Interim report on AI development and code performance optimisation
The poker bot is dead, long live the BitSurfer! - No seriously, what happened?
The PokerBot and Poker Advisor were two very interesting projects, and I learned a lot from both! The PokerAdvisor picks up the cards from the screen, automatically inputs them into an AI and predicts the outcome of the hand. While the Pokerbot was planned to play itself - everything was prepared, but online poker was pretty much banned in Switzerland.
So it was time to move on. But what could have been the next big challenge?
I stumbled upon Coinbase, a crypto broker, where I was mostly interested in Bitcoin.
They neatly have an API through which you can connect your favorite trading software like Metatrader or the like. But no.
The plan, of course, is not to interface with our favorite trading software. Rather, it was my idea to build my own interface from scratch with my needs in mind. It was incredibly hard and a very steep learning curve, but it was certainly worth the effort.
The first alpha version is ready. The interface is very ugly, but form follows function. My idea of well-designed software is not primarily a fancy user interface. Rather, I want my software to simply do its thing. Absolutely. In the background. Nothing to install, nothing to sit in front of the screen and tell the software what to do next. Just run it and watch in fascination.
The interface essentially consists of a visualization of the market data as well as the normalized input data for the AI.
What did I learn? First, I had to connect to Coinbase. I learned a lot about APIs and fortunately with the packages available it was quite easy.
Introduction to the performance aspect of programming
I had to learn a lot about data structuring for AI, and that basically involved a lot of knowledge about code performance. To the point where it gets completely insane. It was mostly about me still working on my 7 year old machine that I got back from my training. It's aged well, but you can really feel the age.... From my next imminent computer, I can expect about 10x the performance for my use cases! The processor alone is about 400% faster if it consumes a lot of threads (which I do).

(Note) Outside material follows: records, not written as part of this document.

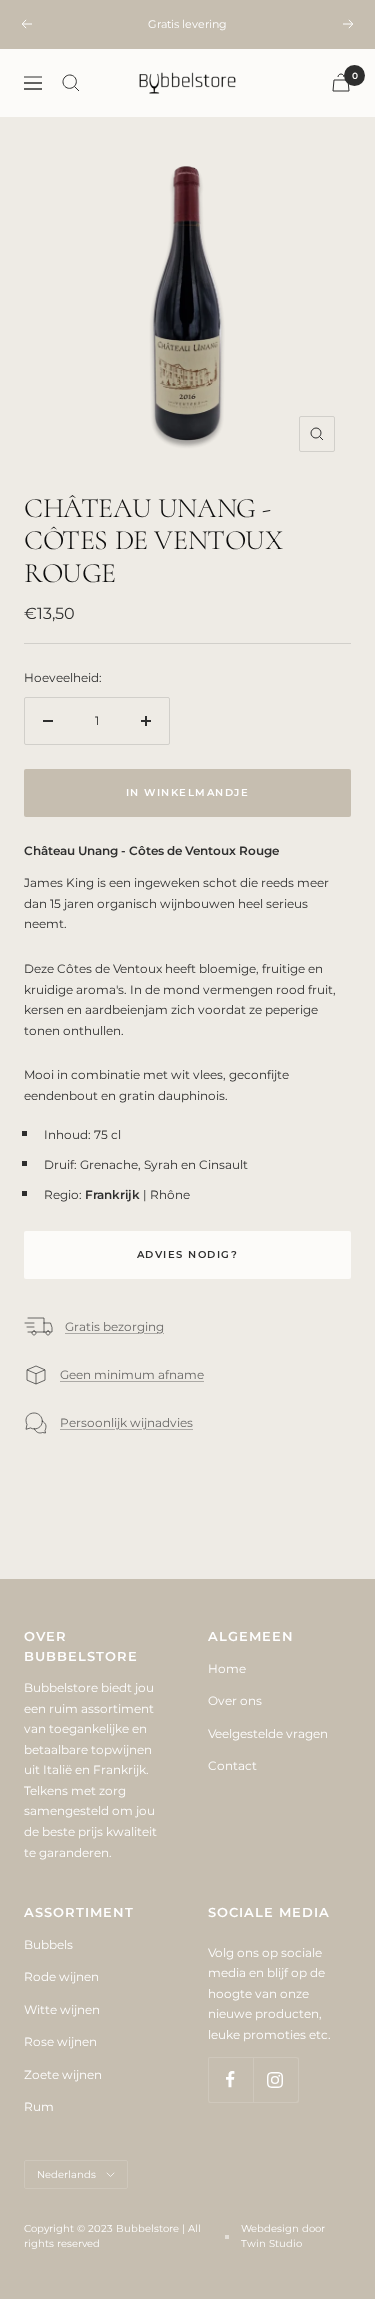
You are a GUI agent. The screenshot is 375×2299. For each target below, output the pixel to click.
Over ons (235, 1700)
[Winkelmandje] (341, 82)
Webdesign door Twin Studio (283, 2236)
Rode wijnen (61, 1976)
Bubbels (48, 1944)
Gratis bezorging (114, 1326)
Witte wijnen (62, 2009)
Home (227, 1668)
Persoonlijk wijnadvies (126, 1422)
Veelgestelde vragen (268, 1733)
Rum (39, 2106)
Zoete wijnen (63, 2074)
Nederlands (66, 2174)
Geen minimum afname (132, 1374)
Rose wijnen (60, 2041)
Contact (232, 1765)
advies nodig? (188, 1254)
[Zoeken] (71, 83)
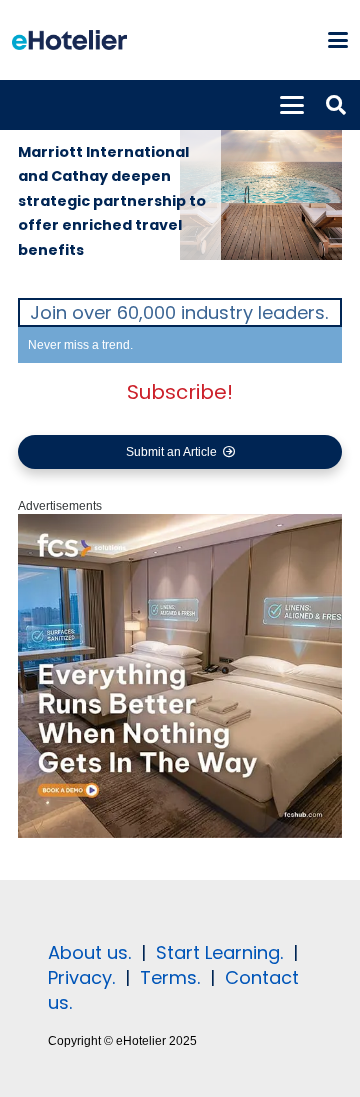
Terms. (170, 977)
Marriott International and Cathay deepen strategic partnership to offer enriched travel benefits (112, 201)
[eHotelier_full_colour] (69, 40)
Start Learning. (217, 952)
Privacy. (81, 977)
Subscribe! (180, 392)
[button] (337, 40)
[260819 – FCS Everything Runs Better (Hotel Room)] (180, 834)
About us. (89, 952)
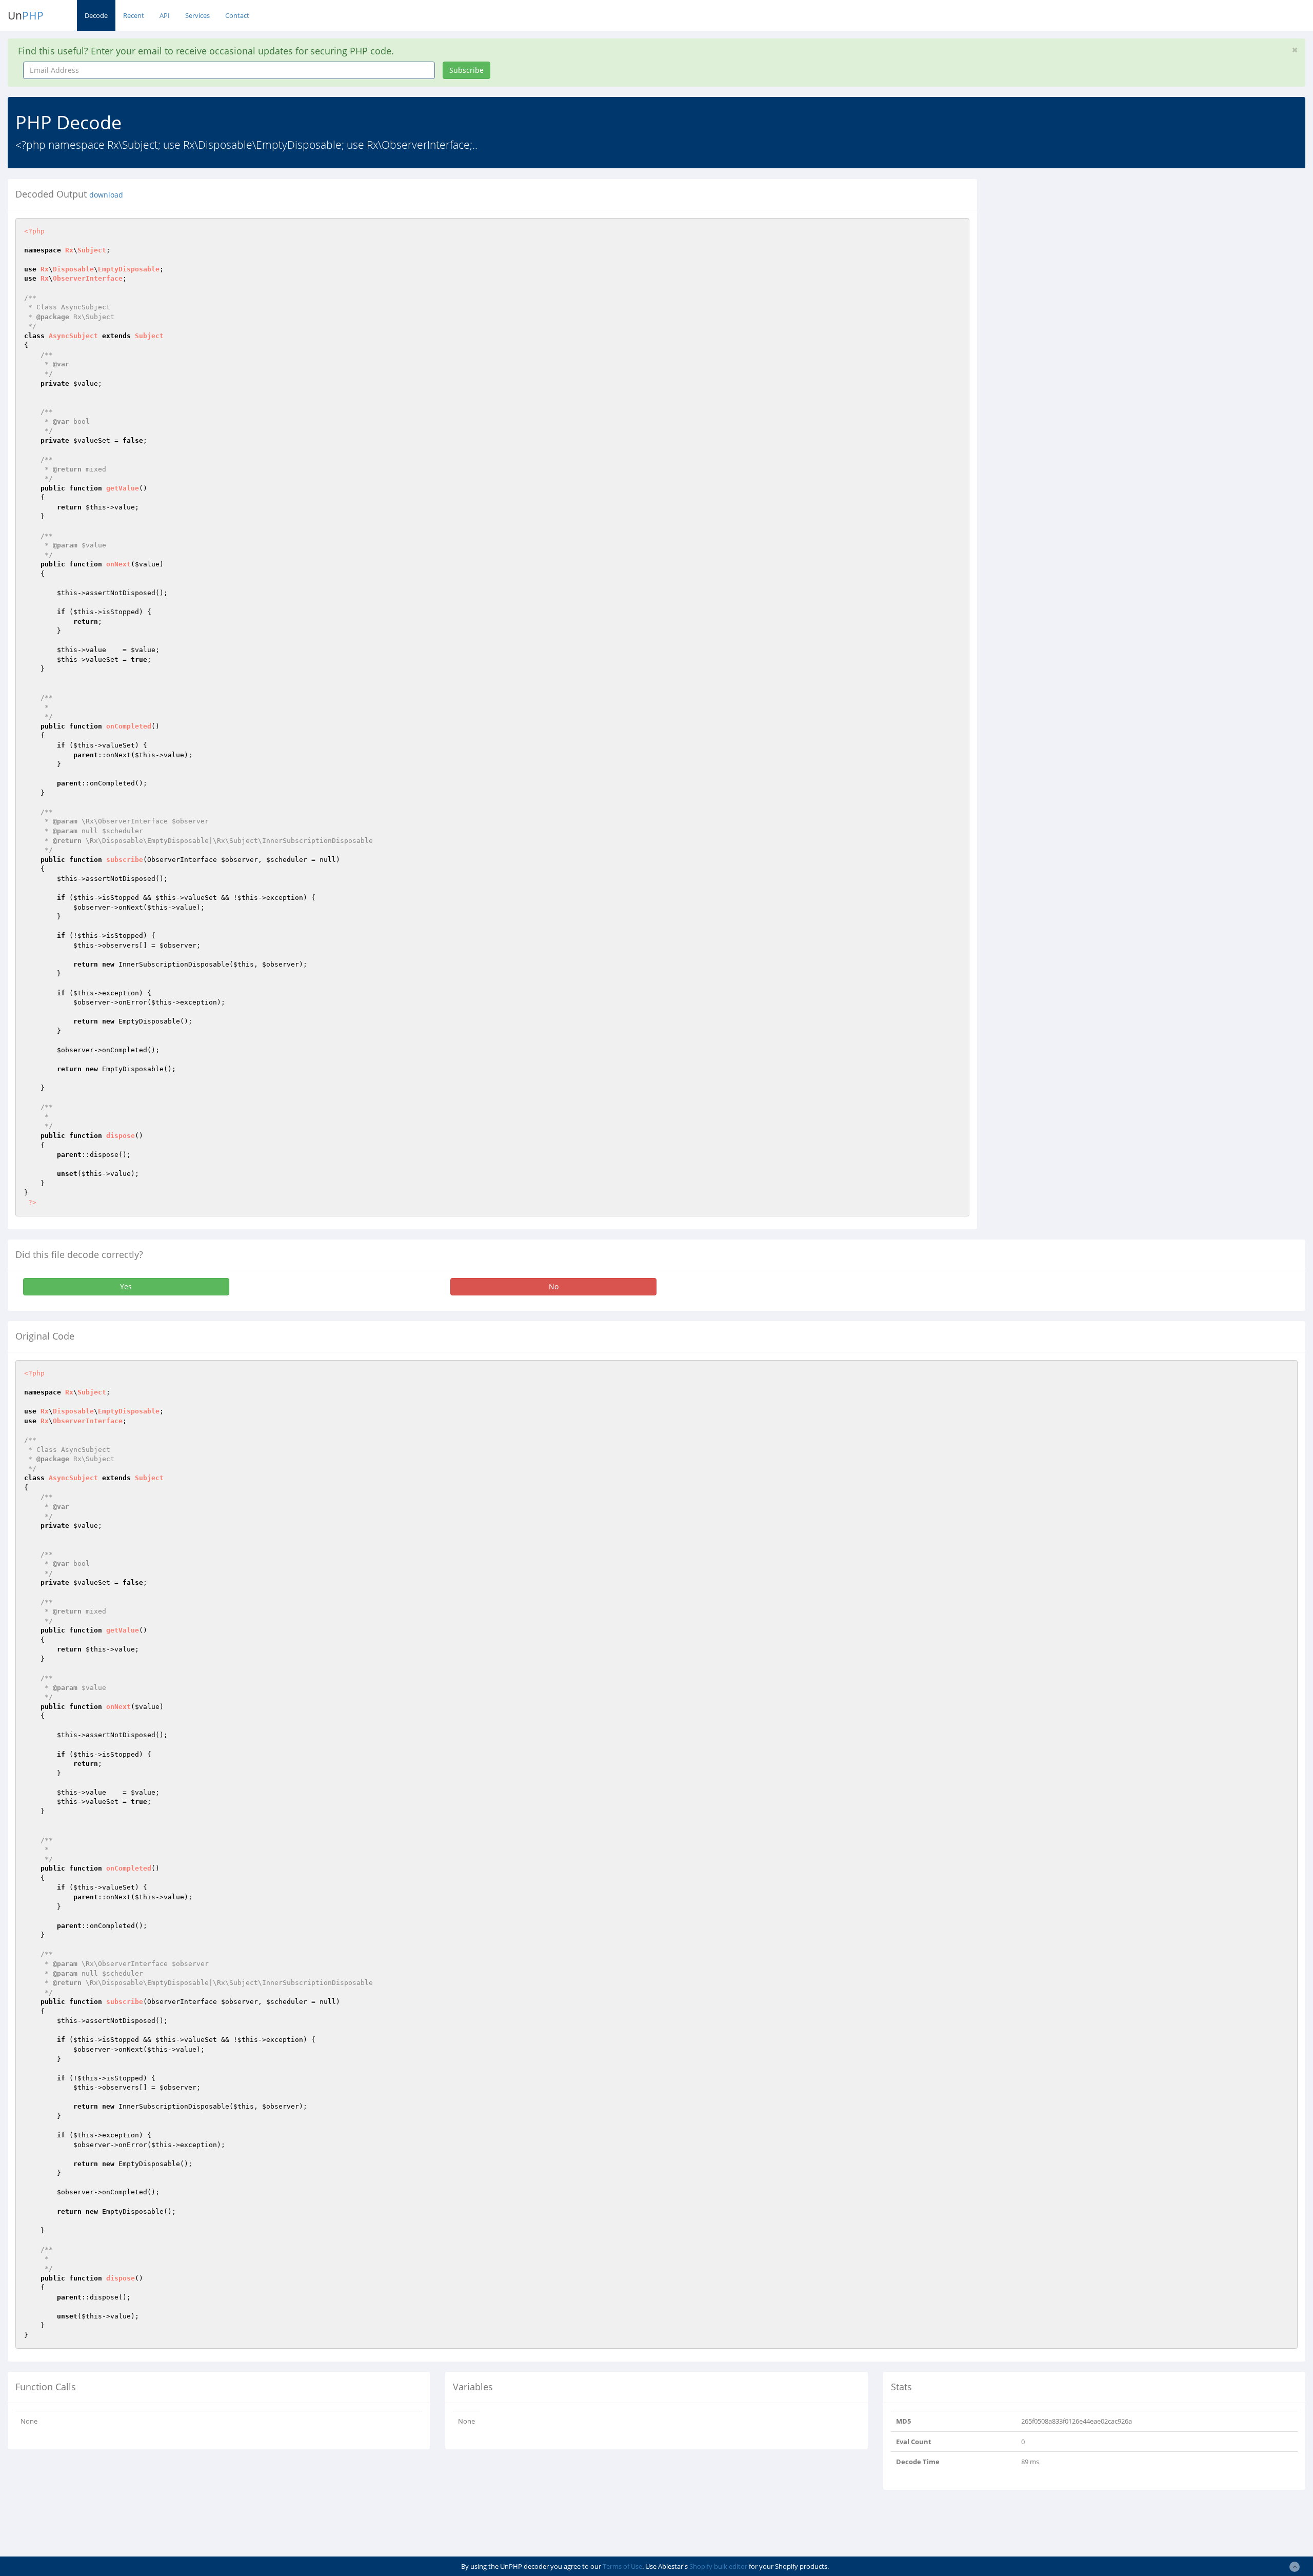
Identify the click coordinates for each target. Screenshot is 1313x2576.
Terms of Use (622, 2566)
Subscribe (466, 70)
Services (197, 15)
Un (26, 15)
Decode (96, 15)
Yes (126, 1286)
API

I found myself in the following situation:
My code takes about a week to process 8 years of data (each data point is 2s ~ 126,000,000 price points). Meanwhile, the next generation of processors and graphics cards is only a few months away and very promising.
The amount of data to be processed is immense, and so I got into code performance optimization. I already had some experience with multi-threaded workers to handle multiple tasks simultaneously. As a result, I already had a little less than 3.5x performance since my CPU has 4 cores. It was now taking two days to process 8 years worth of data. That was still too much. When I run backtests, I want to see the results. And I want them fast.
I had to look more into performance optimization and developed my own worker abstraction based on the task in C#. Basically, it implements a fabrication method I learned in my internship at INA Lahr. It's like having a machine (or worker) with an input queue and an output queue. The queue acts like a buffer and can help each cpu core distribute work evenly. It's like a modular, scalable worker pipeline where workers can take items from a queue or bag and process them.
This also gave a big performance boost. I was now able to process all the data in about a night, but I decided to replicate it even further just to see how far it could go. I subscribed to a Visual Studio extension "dotTrace" which works great at finding bottlenecks within code. You can record a trace and then see function by function how long it takes to execute. I found a feature I wasn't expecting at all - the output string builder throttled the entire pipeline. You can read more about this in thestack overflow question
All in all, the process is quite simple:
- Identify the greatest power load
- Eliminate it
- Keep doing this until you have a reasonable performance.
In the example above, this would be the CLR worker process with ID 10584. This sounds a bit confusing at this point, but JetBrains has the call tree on the right where we can see which function is being used:
Conclusions and takeaways
I know there would be more power in this area, but for now I'm pretty happy with the result.
Right now, 2 years flies by in less than 4 minutes, and I've shifted gears if the actions are to be watched more closely.
The equity line as well as the statistics are also saved. It is possible to simulate / run as many accounts and strategies as you want, with only a small drop in performance.
I have already tried different strategies with indicators and so on. Without promising results. After all, I found a winning strategy that does none of these things instead. It neither follows the trend nor bets against it. It doesn't try to predict anything. Neither the perfect entry point nor the perfect exit. It's quite simple, but I won't go into the details of the strategy. Think outside the box and you may find something.
That's a whopping 20% annual return. To be fair, I would have made more room with the buy-and-hold strategy, but on the other hand, I'm not predicting anything, we don't have these insane spikes (and tumbles).
Now that's something I can build on and see what's possible and what's not. A complete market simulation in the sandbox. A test environment with almost unlimited possibilities.
That's it for today, and I hope you enjoyed the glimpse into some of my ongoing projects.